Kuu’iut’s clawed fingers danced across the console as he replied. “At this level, thirty-eight minutes. It should be sufficient.”
“Deflection rate rising to…point one two,” Fell reported in an incongruously seductive lilt.
“Still below projections.”
“Internal temperature and radiation readings beginning to rise,” the Deltan went on. “Something may be absorbing some of the beam energy, transforming it into radiant energy rather than kinetic.”
“Something like?”
Fell tilted her smooth, elegantly contoured head.
Bald,
Vale thought in passing.
There’s a look I haven’t tried.
“Readings could be consistent with sarium or yurium.”
Vale recognized them as elements that could store and channel energy. “Could that affect the use of phasers, Kuu’iut?”

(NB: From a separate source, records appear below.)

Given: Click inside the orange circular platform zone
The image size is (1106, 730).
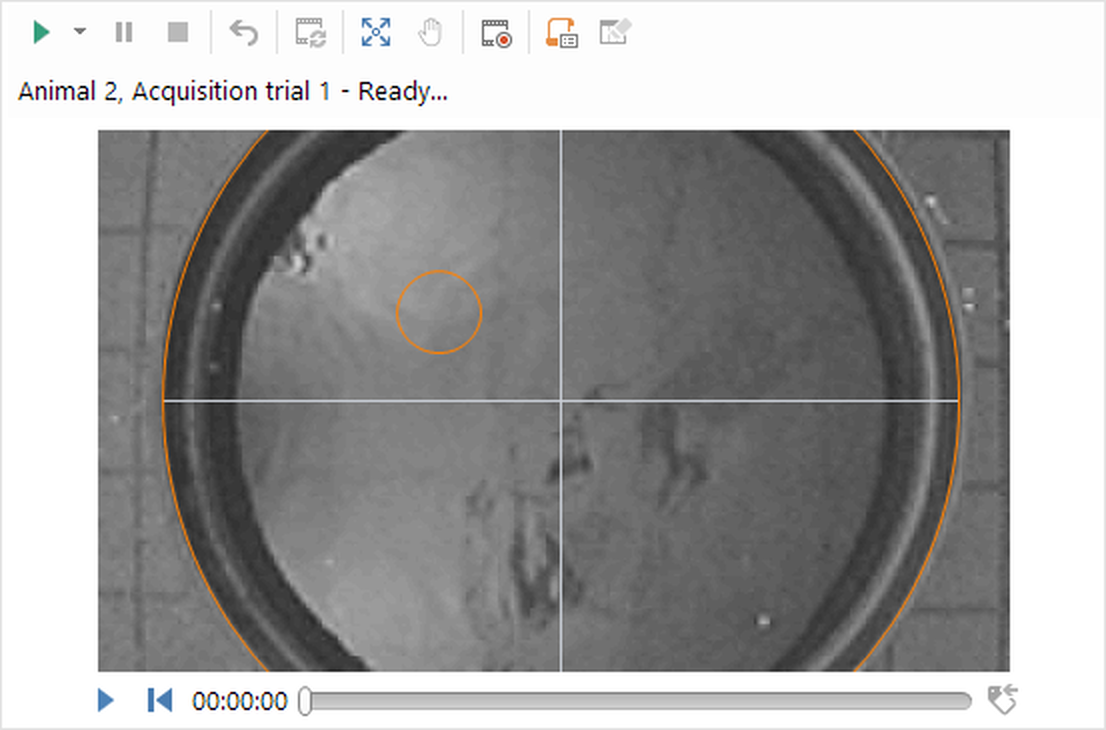Looking at the screenshot, I should [439, 312].
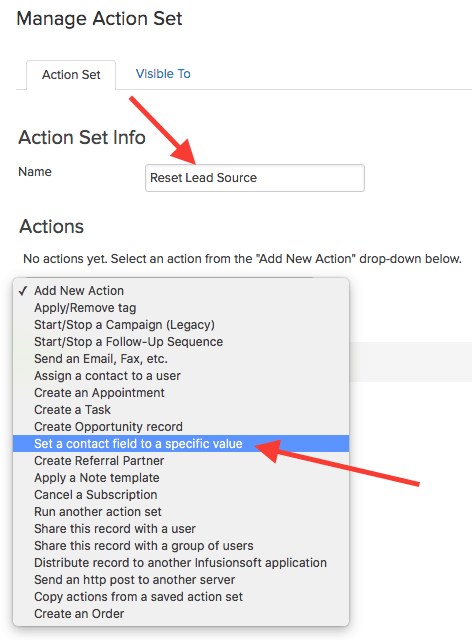Click the Name field containing Reset Lead Source
This screenshot has height=640, width=472.
[255, 178]
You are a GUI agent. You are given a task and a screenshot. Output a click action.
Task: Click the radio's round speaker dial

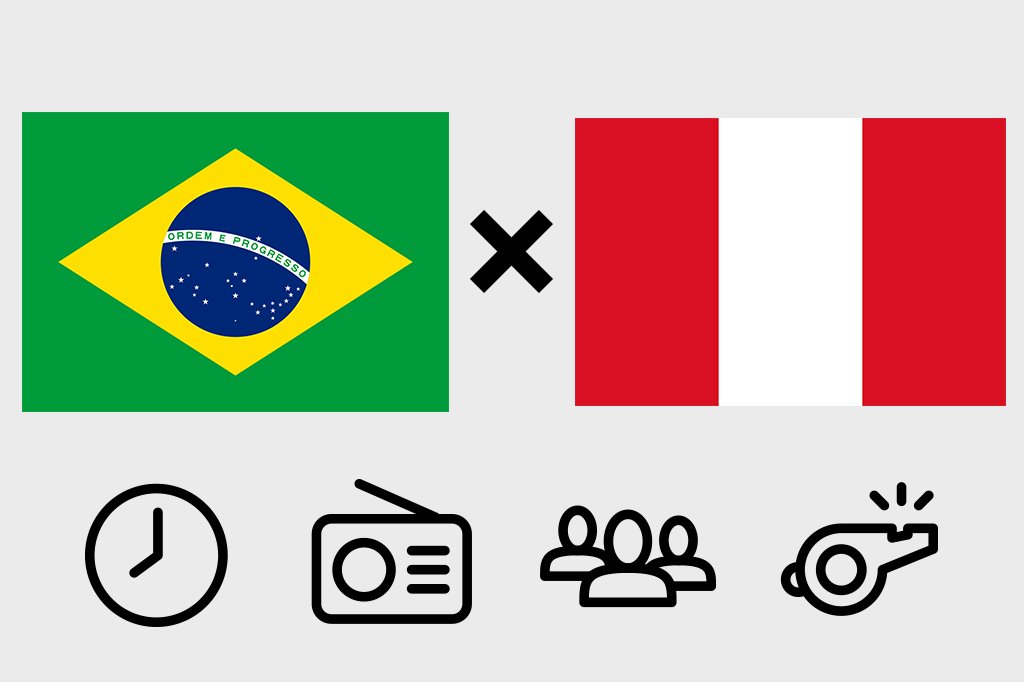(x=364, y=569)
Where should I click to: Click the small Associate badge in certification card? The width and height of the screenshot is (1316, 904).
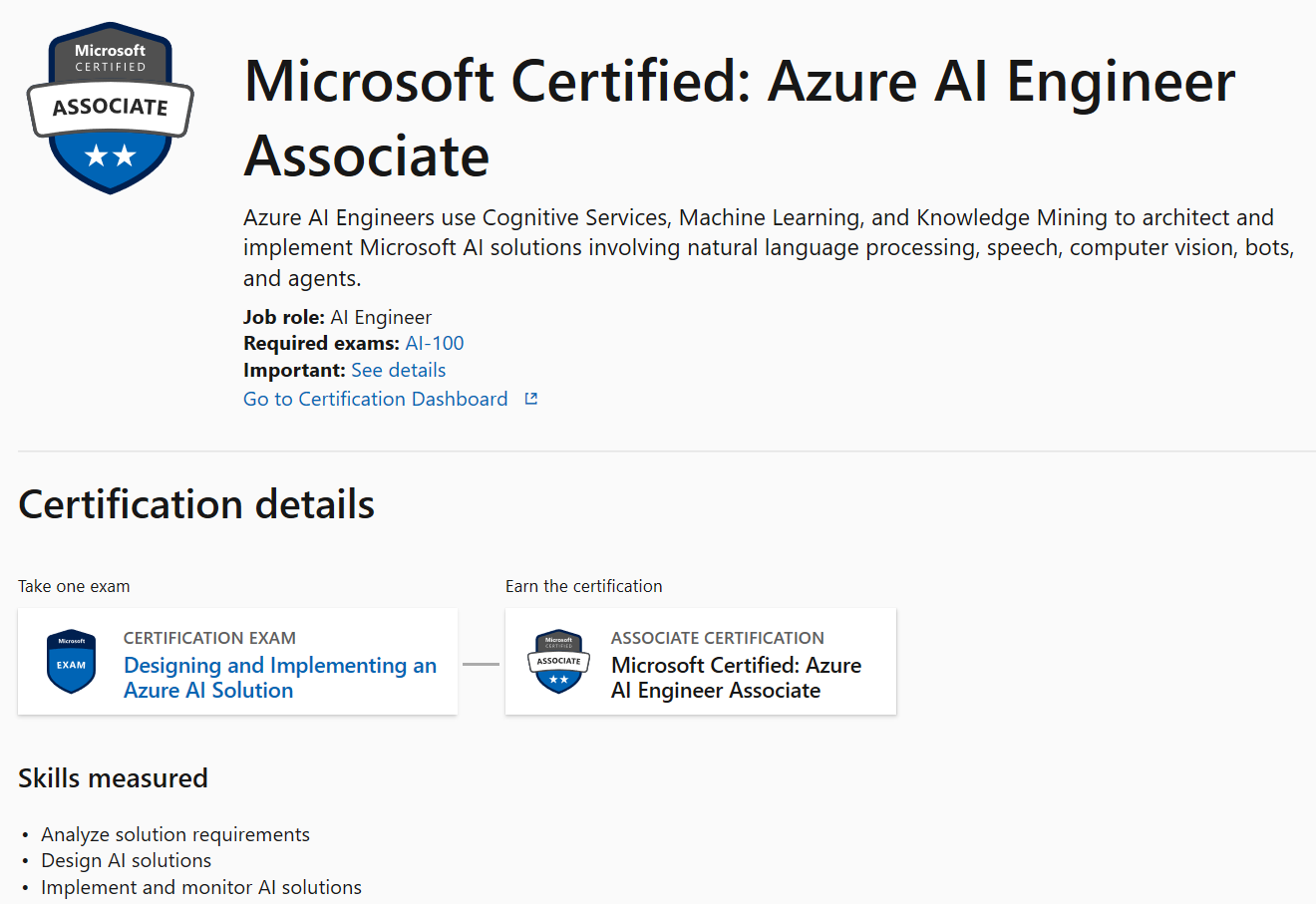pyautogui.click(x=558, y=661)
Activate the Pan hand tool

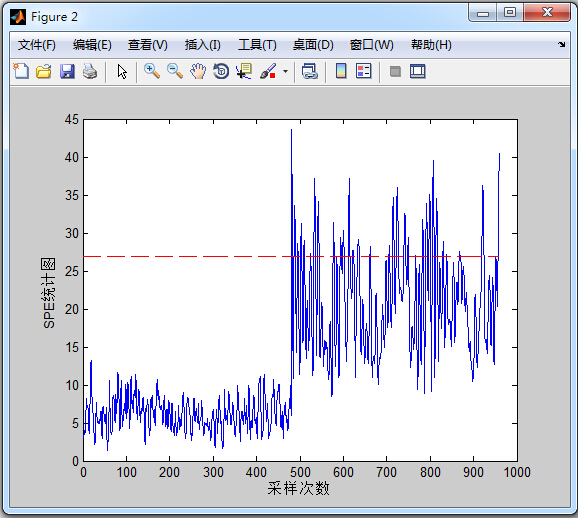click(198, 71)
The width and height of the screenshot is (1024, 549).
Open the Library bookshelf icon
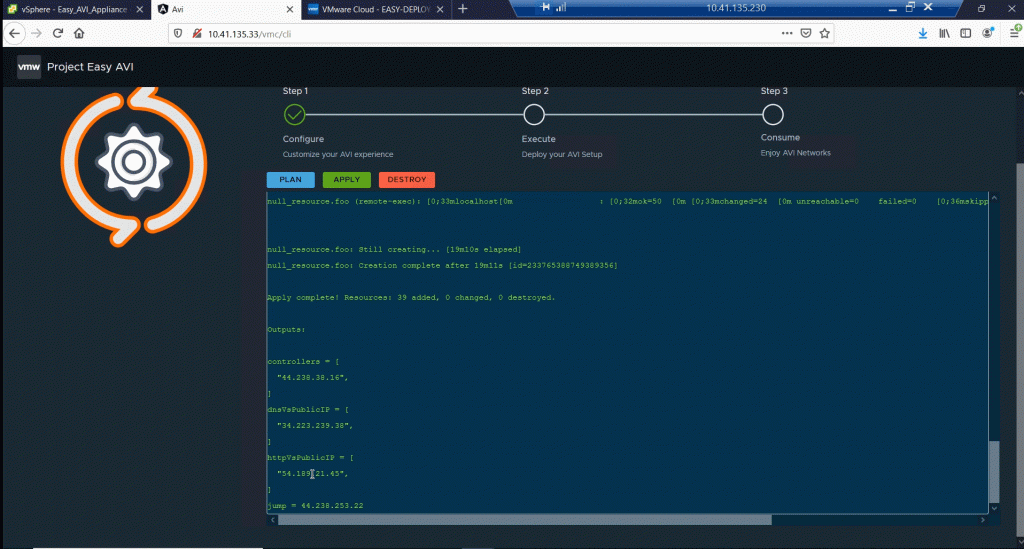pos(944,33)
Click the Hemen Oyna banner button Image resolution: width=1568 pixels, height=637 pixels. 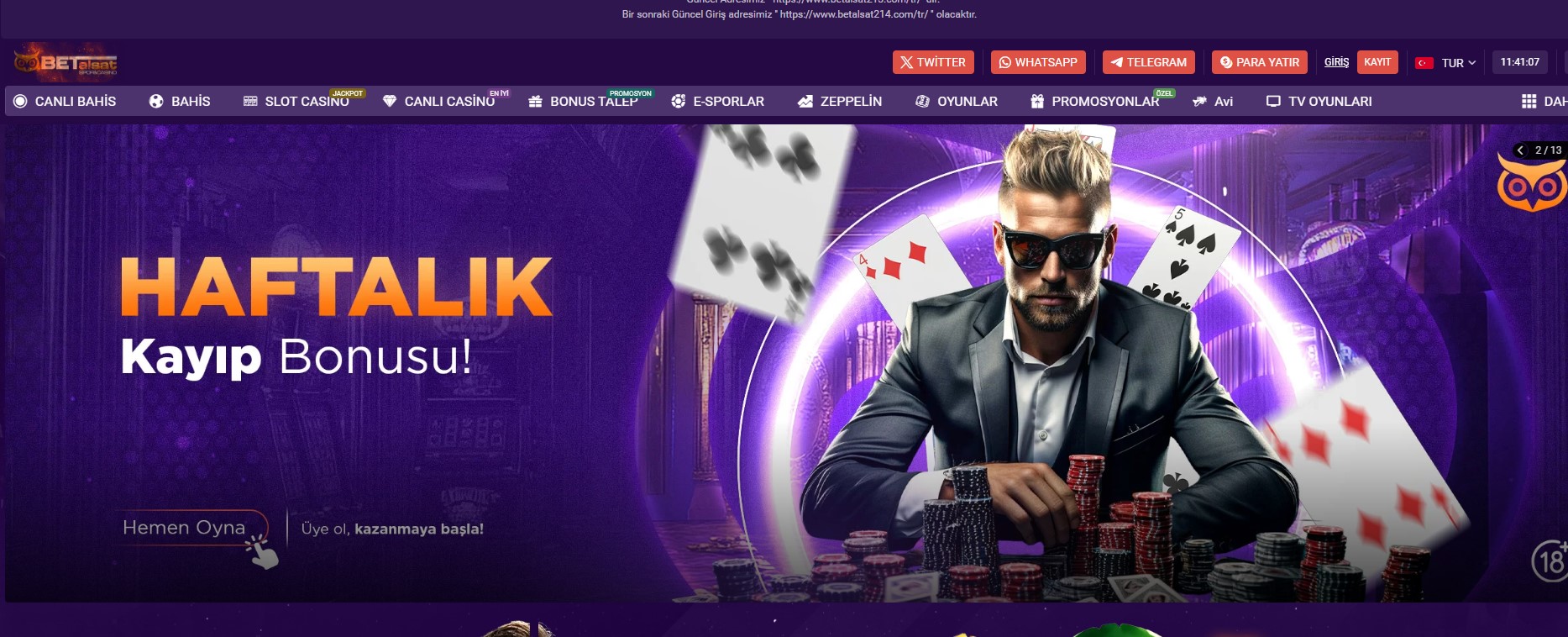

“Not materially. As long as I boost the power as with the tractors.”
She turned to Tasanee Panyarachun at the engineering console. “Have engineering stand by to deliver extra power, if needed.”
“Aye, ma’am,” the dainty Thai woman answered.
“Phasers and torpedoes ready,” Kuu’iut said. “We’re in the window, ma’am.”
Vale gave a curt nod. “Fire.”
A red beam lashed out, another enhanced image, though less so than the tractors. It struck the fissure perfectly, and a cloud of vaporized rock erupted around the impact site. Two bright torpedoes followed it a moment later, detonating inside the pit the phasers had carved. There was no sign of the chunk breaking off as Kuu’iut had predicted. “Temp and radiation spiking!” Fell called after a moment. “Some kind of internal surge—”
“Feedback pulse along the tractor beam!” Panyarachun cried.
Kuu’iut’s corvine cry almost drowned her out: “Detonation! Brace for impact!”
Vale raced to the command chair to strap herself in as power surges ripped through the ship, jumping breakers, blowing circuits. The lights flickered and died, and the
consoles danced with St. Elmo’s fire, though luckily the new-generation wave guides woven into the material channeled the energies through the walls and away from the crew. But that was small comfort when
Titan
rocked under a chain of rapid-fire collisions, hitting so hard it felt like the whole asteroid had struck the ship. Vale was sent flying before she reached the chair.